Новый образ мира включит в себя и те тонкие поля, которые составляют вещество сознания, и те тонкие явления мира, что не фиксируются физическими приборами нашего времени. Расширится физика, а с ней и миры, в которых мы можем жить.

Но очевидно, что это расширение может произойти лишь в одном направлении – произойдет включение души и сознания в физическую картину мира. Конечно, возможны рецидивы средневекового мракобесия, как попытка заставить всех верить только в одного бога, как его описала правящая догма. Все же наука во времена буржуазного переворота XVII–XIX веков заняла место Церкви в качестве опоры власти. Так что склонность превращаться в веру и даже суеверие у нее есть.

Тем не менее, раньше или позже, но объем накопившихся наблюдений взломает любой асфальт, который накатают над ростками знаний. И росток пробьется к свету. Росток этот по закону отрицания отрицания будет тем, что пыталась уничтожить наука – душой. И как только это вернется, мир закрутится вокруг души, как вокруг своей оси.

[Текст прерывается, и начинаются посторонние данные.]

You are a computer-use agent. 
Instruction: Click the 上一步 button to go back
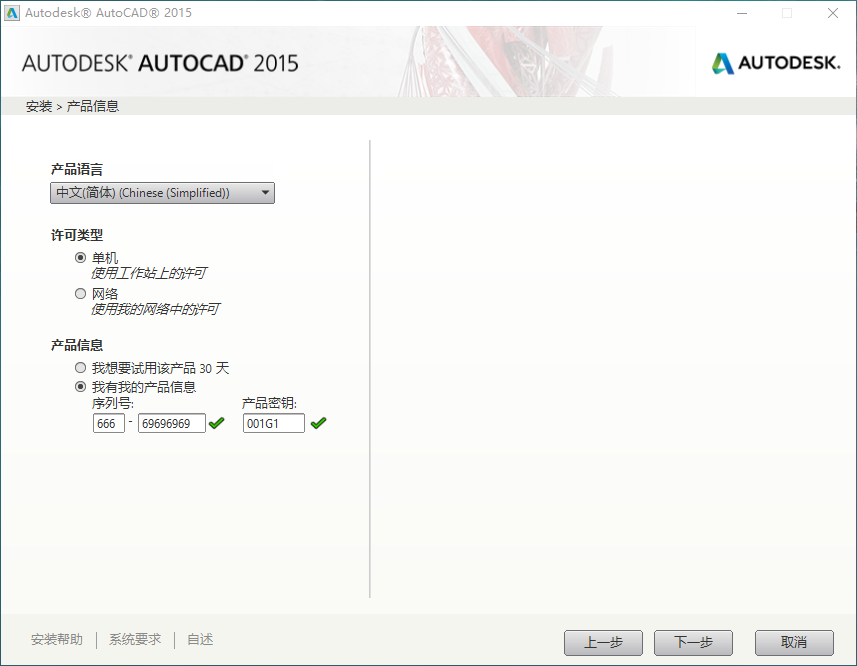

Более того, даже сейчас, когда мы наблюдаем за развитием человеческой культуры, можно видеть, что при всех усилиях официально вытравить душу из исследований и даже речи, все развивается именно так, как нужно душе. Даже самые оголтелые гонители души, вроде нейрофизиологов, делают свое черное дело с душой…

Соответственно, компьютерные игры и любые иные развлечения – это всегда отдушина, место отдохновения для души. И даже если не упоминать душу, законы построения этой индустрии развлечений – это законы душевной жизни. А поскольку это подтверждается экономически, то значит, в буржуазном обществе, где все нацелено на прибыль, будут жить и развиваться.

Следовательно, мы вполне можем говорить о сказке, как об орудии развития души и ее разума. И если это предположение верно, то эти законы всегда будут определять и успешность души в борьбе за выживание, и законы тех произведений, которые учат души выживать в этом плотном, вещественном виде.

Сказка сказок возможна, и будет она Учебником выживания душ в тех мирах, куда уходит человечество. Тот, кто сумеет лучше предугадать, как нам предстоит жить, хотя бы в мире цифровизации, тот и создаст сказки нового поколения.

Как это сделать? Надо понаблюдать за происходящим и подумать.